• [Work request]: From the entries below, transcribe exactly the lines between the line holding "Image resolution: width=466" and the line holding "The width and height of the screenshot is (519, 379).", inclusive; skip all other lines.

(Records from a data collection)
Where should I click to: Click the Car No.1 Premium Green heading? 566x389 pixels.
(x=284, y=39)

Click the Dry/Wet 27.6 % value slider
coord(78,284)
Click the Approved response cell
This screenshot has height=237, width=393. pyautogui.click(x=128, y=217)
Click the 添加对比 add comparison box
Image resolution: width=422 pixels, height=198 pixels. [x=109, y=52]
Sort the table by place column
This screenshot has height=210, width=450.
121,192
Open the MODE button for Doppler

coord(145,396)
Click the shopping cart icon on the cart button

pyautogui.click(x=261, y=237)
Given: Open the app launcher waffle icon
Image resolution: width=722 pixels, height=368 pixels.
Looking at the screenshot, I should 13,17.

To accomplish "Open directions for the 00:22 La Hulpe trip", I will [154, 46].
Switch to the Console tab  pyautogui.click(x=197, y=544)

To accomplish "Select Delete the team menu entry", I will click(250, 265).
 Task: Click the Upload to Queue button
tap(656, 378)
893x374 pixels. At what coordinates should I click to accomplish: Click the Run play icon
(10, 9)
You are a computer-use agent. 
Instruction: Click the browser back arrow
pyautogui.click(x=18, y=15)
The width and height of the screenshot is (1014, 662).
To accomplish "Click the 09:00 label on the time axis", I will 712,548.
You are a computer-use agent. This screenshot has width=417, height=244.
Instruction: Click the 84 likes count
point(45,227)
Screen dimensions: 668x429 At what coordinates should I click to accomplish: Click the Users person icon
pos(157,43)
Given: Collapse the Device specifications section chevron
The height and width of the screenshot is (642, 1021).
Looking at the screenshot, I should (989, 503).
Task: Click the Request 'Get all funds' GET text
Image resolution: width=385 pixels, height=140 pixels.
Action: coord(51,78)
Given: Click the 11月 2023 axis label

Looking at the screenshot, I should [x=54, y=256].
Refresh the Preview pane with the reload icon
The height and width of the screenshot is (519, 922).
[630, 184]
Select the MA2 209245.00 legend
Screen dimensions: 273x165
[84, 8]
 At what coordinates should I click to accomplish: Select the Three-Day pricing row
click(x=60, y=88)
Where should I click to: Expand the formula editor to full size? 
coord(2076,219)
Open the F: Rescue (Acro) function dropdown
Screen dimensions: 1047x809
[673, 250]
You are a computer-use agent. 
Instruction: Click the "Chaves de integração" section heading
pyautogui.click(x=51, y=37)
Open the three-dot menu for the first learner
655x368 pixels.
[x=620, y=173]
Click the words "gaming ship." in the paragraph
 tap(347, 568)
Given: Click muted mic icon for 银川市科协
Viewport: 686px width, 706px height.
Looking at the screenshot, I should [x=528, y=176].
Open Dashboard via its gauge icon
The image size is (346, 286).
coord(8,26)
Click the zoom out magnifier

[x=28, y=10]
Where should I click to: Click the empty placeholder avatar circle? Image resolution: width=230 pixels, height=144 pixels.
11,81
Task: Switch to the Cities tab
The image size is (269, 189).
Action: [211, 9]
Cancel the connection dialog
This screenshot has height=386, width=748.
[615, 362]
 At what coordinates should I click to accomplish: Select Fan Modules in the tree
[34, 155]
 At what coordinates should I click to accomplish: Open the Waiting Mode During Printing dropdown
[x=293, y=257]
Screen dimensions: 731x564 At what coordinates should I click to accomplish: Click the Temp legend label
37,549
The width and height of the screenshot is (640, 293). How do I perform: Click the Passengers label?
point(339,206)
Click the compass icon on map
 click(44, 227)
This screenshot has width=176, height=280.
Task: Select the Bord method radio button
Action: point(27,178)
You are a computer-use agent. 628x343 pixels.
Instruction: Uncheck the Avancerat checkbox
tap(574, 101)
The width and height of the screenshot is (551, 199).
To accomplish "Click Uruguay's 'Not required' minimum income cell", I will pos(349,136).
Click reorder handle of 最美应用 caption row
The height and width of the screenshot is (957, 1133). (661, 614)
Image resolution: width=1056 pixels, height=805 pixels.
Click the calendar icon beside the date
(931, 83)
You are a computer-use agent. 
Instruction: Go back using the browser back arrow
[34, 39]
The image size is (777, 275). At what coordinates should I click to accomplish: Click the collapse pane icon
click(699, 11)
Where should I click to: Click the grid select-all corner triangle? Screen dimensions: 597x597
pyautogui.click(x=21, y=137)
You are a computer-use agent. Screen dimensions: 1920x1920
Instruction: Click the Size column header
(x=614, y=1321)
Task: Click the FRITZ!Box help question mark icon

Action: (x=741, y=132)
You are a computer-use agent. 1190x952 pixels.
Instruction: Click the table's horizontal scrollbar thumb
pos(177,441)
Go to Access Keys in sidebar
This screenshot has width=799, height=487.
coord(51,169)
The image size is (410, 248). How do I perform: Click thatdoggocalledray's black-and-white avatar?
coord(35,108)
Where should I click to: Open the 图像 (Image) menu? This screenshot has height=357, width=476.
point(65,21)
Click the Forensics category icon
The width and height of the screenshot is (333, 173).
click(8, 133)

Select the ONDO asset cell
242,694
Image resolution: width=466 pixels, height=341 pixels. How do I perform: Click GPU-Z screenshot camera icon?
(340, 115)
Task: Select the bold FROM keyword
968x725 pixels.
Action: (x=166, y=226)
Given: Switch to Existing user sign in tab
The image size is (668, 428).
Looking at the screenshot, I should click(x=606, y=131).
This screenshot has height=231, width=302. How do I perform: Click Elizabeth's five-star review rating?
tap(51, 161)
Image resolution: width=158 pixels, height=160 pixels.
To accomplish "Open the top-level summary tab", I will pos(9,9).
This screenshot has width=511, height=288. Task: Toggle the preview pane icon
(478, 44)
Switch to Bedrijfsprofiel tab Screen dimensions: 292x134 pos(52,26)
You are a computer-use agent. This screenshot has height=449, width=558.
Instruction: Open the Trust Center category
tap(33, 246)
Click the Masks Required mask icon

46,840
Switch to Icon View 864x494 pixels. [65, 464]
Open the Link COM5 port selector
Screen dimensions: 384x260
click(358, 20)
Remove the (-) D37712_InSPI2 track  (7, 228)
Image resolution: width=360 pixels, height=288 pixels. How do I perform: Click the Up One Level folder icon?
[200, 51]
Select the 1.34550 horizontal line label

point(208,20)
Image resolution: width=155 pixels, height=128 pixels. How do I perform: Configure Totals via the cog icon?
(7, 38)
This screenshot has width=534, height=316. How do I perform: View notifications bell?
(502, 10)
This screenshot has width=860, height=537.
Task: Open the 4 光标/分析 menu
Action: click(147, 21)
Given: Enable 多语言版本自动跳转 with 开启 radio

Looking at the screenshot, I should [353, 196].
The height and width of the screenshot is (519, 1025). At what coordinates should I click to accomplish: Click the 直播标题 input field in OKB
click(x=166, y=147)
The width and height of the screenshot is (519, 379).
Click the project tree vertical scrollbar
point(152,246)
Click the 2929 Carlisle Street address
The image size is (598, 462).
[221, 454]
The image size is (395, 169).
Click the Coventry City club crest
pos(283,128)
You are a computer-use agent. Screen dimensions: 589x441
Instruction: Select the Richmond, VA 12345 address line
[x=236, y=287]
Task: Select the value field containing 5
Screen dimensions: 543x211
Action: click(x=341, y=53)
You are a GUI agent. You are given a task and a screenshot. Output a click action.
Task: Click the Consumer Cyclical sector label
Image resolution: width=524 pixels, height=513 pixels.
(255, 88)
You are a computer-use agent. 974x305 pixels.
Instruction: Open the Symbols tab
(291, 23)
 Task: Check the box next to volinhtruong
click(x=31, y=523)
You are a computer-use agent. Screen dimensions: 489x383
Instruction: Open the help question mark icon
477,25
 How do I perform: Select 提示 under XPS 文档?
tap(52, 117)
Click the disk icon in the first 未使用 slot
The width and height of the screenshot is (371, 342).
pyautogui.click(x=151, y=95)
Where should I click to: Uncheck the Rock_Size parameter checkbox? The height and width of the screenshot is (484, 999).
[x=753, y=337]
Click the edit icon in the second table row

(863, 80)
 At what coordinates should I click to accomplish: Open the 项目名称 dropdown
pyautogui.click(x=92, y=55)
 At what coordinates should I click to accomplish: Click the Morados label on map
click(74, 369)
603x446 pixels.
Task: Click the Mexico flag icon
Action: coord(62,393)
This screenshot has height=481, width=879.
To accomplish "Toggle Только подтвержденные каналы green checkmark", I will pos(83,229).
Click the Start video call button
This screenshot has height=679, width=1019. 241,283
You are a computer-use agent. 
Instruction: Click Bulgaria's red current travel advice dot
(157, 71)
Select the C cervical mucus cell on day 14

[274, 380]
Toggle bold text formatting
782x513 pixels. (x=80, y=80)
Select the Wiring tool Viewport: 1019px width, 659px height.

• [Output below]:
Image resolution: width=466 pixels, height=341 pixels. How do I perform: Click GPU-Z screenshot camera icon?
(340, 115)
Task: Select the bold FROM keyword
968x725 pixels.
Action: (x=166, y=226)
Given: Switch to Existing user sign in tab
The image size is (668, 428).
Looking at the screenshot, I should click(x=606, y=131).
This screenshot has height=231, width=302. How do I perform: Click Elizabeth's five-star review rating?
tap(51, 161)
Image resolution: width=158 pixels, height=160 pixels.
To accomplish "Open the top-level summary tab", I will pos(9,9).
This screenshot has width=511, height=288. Task: Toggle the preview pane icon
(478, 44)
Switch to Bedrijfsprofiel tab Screen dimensions: 292x134 pos(52,26)
You are a computer-use agent. This screenshot has height=449, width=558.
Instruction: Open the Trust Center category
tap(33, 246)
Click the Masks Required mask icon

46,840
Switch to Icon View 864x494 pixels. [65, 464]
Open the Link COM5 port selector
Screen dimensions: 384x260
click(358, 20)
Remove the (-) D37712_InSPI2 track  (7, 228)
Image resolution: width=360 pixels, height=288 pixels. How do I perform: Click the Up One Level folder icon?
[200, 51]
Select the 1.34550 horizontal line label

point(208,20)
Image resolution: width=155 pixels, height=128 pixels. How do I perform: Configure Totals via the cog icon?
(7, 38)
This screenshot has width=534, height=316. How do I perform: View notifications bell?
(502, 10)
This screenshot has width=860, height=537.
Task: Open the 4 光标/分析 menu
Action: click(147, 21)
Given: Enable 多语言版本自动跳转 with 开启 radio

Looking at the screenshot, I should [353, 196].
The height and width of the screenshot is (519, 1025). At what coordinates should I click to accomplish: Click the 直播标题 input field in OKB
click(x=166, y=147)
The width and height of the screenshot is (519, 379).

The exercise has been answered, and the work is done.